UK online sales up 14% in September though shoppers show signs of pressure

IMRG online fashion e-commrce

UK online sales were up 14% in September but, while this was the third-strongest growth rate so far in 2017, there were signs of macroeconomic pressures influencing shopper behaviour, say IMRG and Capgemini who have released their latest e-Retail Sales Index today.

There was good news for clothing, which achieved its highest September year-on-year growth in four years with a growth of 15.9%. IMRG Capgemini suggested this performance could have been a result of prices in clothing rising less sharply than in September last year (according to data from the ONS), which may have helped boost shopper confidence in that sector.
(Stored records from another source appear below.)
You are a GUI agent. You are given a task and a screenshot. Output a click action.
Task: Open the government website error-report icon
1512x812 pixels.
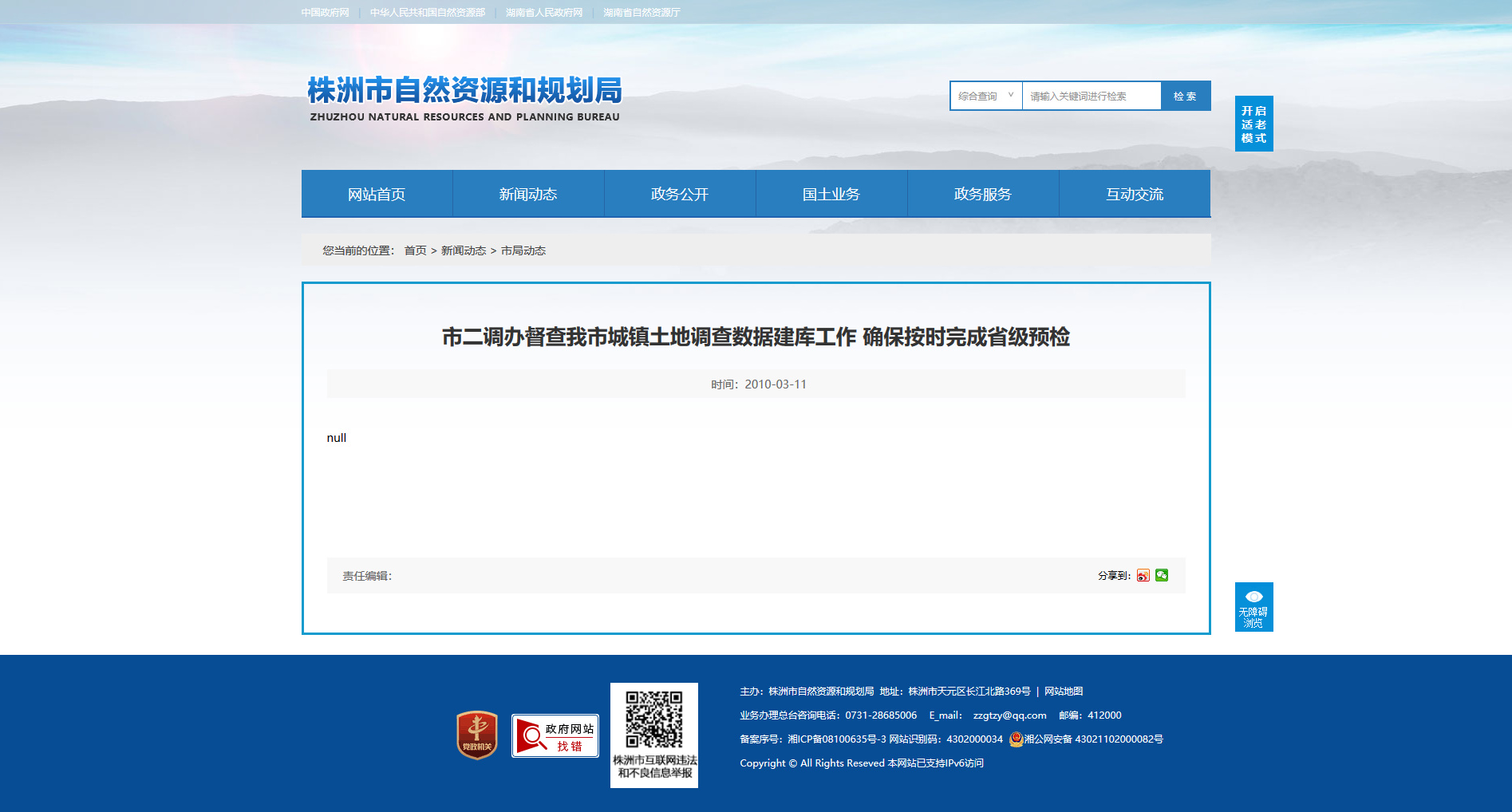555,735
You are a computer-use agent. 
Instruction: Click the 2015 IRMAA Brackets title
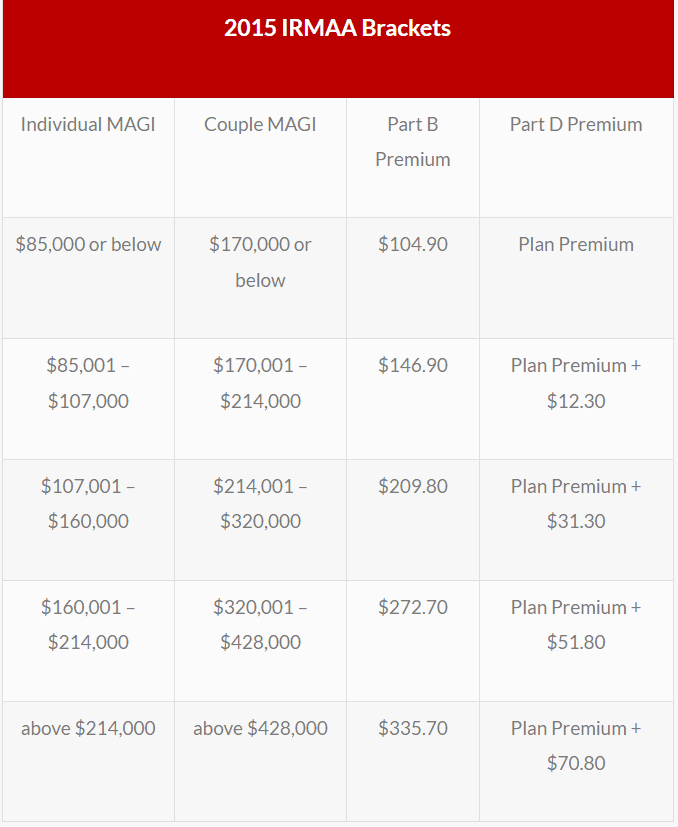337,28
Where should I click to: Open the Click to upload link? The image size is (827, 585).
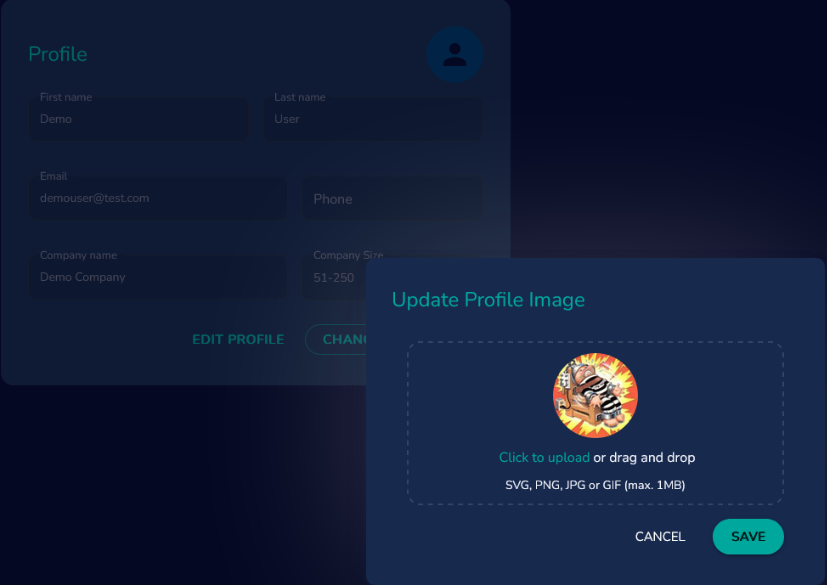(x=544, y=457)
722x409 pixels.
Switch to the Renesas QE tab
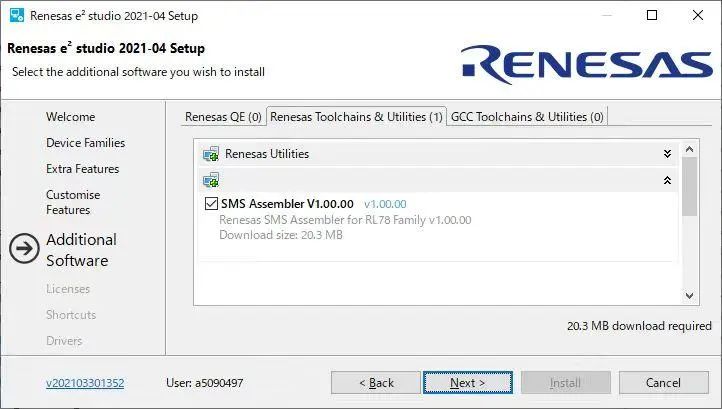[223, 117]
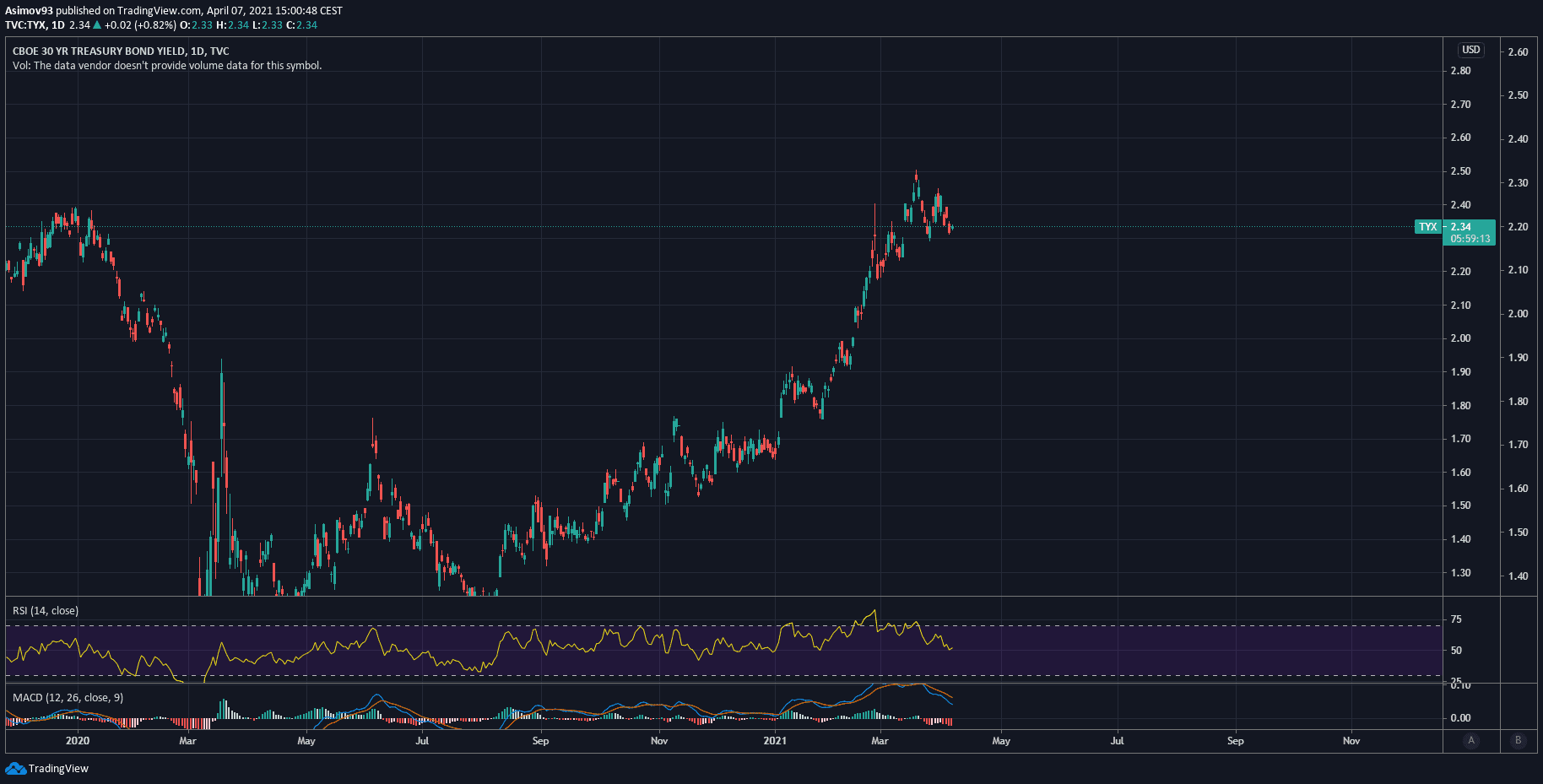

However the electricals sector suffered its first negative year-on-year growth (-5.6%) for the month of September since IMRG started tracking it in 2003, which may have been down to price inflation being more noticeable to consumers in this sector given the relatively high prices of the products.

The gift sector achieved growth of just 1.9% compared with +33% in September 2016, which again may be reflective of shoppers feeling the pressure of inflation and avoiding making unnecessary purchases.


“While 14% seems high, it hides the impact of inflation. When you look at how much faster online is growing than multichannel it implies that people are currently more price sensitive, comparing deals rather than buying directly through retail,” explained Capgemini principal consultant in retail customer engagement design Bhavesh Unadkat.

“Couple this with September’s cross sector spending habits, and it indicates a strong focus on essential purchases, with gifts slowing significantly and electricals continuing to decline. It could in fact be argued that electricals now serve as an indicator of consumer confidence, especially when you pit the sector’s performance against the previous year’s across the last six months,” he added.

IMRG managing director Julian Opie said there were notable differences in the performances of online-only retailers and multichannel retailers. “While the online-only retailers are enjoying far higher conversion and sales growth currently, the average spend on multichannel retail sites is much higher. It’s possible that the online-only retailers are benefiting from the lingering perception that the best deals are available online, so as pressure on their available spend increases, shoppers look to the ‘pure’ online brands over the high street alternatives,” he said.

Conversion on multichannel retail sites may also be supressed by use of store locators and a higher potential for abandoning a basket online, where they were carrying out research, only to complete the purchase in a conveniently-located store,” Opie added.